San Francisco, 16 June 1979
In Coppolas house on Broadway. Outside the wind is howling, whipping the laurel bushes. The sailboats in the bay are lying almost flat, the waves sharp-contoured and restless. The Alcatraz Light is flashing signals, in broad daylight. None of my friends is here. It is hard to buckle down to work, to shoulder this heavy burden of dreams. Only books provide some measure of comfort.
The little tower at one corner of the house, foolishly designed for meditation, is flooded with such glaring light that whenever I venture into it, I stay for only a minute before being driven out again.
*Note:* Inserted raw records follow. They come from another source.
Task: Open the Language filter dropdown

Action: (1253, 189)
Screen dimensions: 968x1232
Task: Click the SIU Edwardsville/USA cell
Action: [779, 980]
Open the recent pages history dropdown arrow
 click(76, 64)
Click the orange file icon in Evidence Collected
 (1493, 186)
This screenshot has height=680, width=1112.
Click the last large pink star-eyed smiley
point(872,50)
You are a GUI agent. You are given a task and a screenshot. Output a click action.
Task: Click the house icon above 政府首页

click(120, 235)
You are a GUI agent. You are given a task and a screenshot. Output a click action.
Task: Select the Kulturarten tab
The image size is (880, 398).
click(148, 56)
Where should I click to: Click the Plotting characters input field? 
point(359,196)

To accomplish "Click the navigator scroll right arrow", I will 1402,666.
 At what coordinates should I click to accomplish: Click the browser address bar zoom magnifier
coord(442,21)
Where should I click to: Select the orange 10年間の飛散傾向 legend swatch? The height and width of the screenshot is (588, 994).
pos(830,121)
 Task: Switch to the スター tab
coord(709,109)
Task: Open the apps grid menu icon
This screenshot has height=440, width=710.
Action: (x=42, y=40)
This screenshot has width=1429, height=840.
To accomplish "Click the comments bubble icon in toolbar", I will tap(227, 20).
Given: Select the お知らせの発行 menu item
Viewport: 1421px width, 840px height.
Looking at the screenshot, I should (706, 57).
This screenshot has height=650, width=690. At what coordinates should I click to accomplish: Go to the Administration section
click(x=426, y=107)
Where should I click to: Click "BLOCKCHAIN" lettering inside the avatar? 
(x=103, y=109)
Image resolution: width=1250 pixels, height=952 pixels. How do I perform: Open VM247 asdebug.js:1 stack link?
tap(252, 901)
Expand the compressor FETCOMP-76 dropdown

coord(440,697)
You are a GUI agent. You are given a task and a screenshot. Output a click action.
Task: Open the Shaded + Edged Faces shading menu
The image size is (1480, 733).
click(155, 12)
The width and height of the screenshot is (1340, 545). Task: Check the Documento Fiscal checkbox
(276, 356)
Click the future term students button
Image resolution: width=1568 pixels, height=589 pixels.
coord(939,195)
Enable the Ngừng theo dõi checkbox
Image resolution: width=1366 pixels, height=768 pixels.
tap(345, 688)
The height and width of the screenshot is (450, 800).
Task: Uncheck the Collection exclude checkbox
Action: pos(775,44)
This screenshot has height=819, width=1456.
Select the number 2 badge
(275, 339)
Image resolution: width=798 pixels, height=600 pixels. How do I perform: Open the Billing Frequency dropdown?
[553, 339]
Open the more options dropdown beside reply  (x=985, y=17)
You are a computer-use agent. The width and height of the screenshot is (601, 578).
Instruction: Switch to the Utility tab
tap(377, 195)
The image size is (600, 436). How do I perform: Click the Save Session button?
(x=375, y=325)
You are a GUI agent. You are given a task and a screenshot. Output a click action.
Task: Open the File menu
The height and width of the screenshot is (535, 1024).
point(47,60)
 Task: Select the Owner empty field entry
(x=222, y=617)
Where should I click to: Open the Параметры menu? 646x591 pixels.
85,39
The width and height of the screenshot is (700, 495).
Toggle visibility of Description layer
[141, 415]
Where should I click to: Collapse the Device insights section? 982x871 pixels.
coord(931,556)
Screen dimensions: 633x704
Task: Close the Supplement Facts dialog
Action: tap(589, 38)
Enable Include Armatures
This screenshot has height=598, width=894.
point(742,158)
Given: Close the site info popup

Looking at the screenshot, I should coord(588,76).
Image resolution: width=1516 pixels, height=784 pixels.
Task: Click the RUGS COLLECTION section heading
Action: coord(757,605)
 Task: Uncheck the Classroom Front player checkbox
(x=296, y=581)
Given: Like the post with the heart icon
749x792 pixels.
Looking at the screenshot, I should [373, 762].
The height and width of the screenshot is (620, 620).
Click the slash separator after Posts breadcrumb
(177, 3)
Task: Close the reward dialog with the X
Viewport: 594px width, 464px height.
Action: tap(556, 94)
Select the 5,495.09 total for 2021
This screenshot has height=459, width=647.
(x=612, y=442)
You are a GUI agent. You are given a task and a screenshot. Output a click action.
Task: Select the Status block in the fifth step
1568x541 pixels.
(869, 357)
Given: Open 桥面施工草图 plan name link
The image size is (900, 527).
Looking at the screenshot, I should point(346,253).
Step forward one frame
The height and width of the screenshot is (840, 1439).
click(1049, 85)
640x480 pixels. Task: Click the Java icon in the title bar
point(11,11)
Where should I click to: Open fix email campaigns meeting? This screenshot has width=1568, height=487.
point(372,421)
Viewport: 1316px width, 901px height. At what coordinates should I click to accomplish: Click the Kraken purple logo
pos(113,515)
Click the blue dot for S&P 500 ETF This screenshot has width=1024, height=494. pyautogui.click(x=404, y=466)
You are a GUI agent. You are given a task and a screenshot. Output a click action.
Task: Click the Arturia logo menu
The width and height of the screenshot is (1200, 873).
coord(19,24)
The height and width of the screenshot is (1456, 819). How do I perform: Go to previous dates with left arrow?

I have pushed the small table against the one available unbroken stretch of wall, all the rest being taken up by windows that are filled with this demented light, and on the wall I have used a sharp pencil and a ruler to draw a mathematically precise reticle. That is all I see: set of crosshairs. Working on the script, driven by fury and urgency. I have only a little over a week left of staring mindlessly at that one spot.
The air is cool, almost chilly. The wind rattles the windows so hard that I lose sight of the point and turn around, facing directly into the light, so clear and piercing that it hurts the eyes. On the Golden Gate Bridge those moving dots are cars. Even the post office at the foot of the hill offers no shelter. As I toil up the steep slope, blown leaves on the ground catch up with me. It is the tail end of spring, but the foliage is yellow and dark red. The wind whips the leaves ahead of me across the rocky hillside, and by the time I reach the top, the fist of the void has swept them away. Once more, despite all my attempts at fending it off, a shuddering sense creeps into me of being trapped in the stanza of a strange poem, and it shakes me so violently that I glance around surreptitiously to see whether anyone is watching me. The hill becomes transformed into a mysterious concrete monument, which makes even the hill take fright.
San Francisco, 17 June 1979
Coppolas father plays me a tape of his opera. As he listens, his face takes on an entirely uncharacteristic expression, chiseled, stern, and intelligent.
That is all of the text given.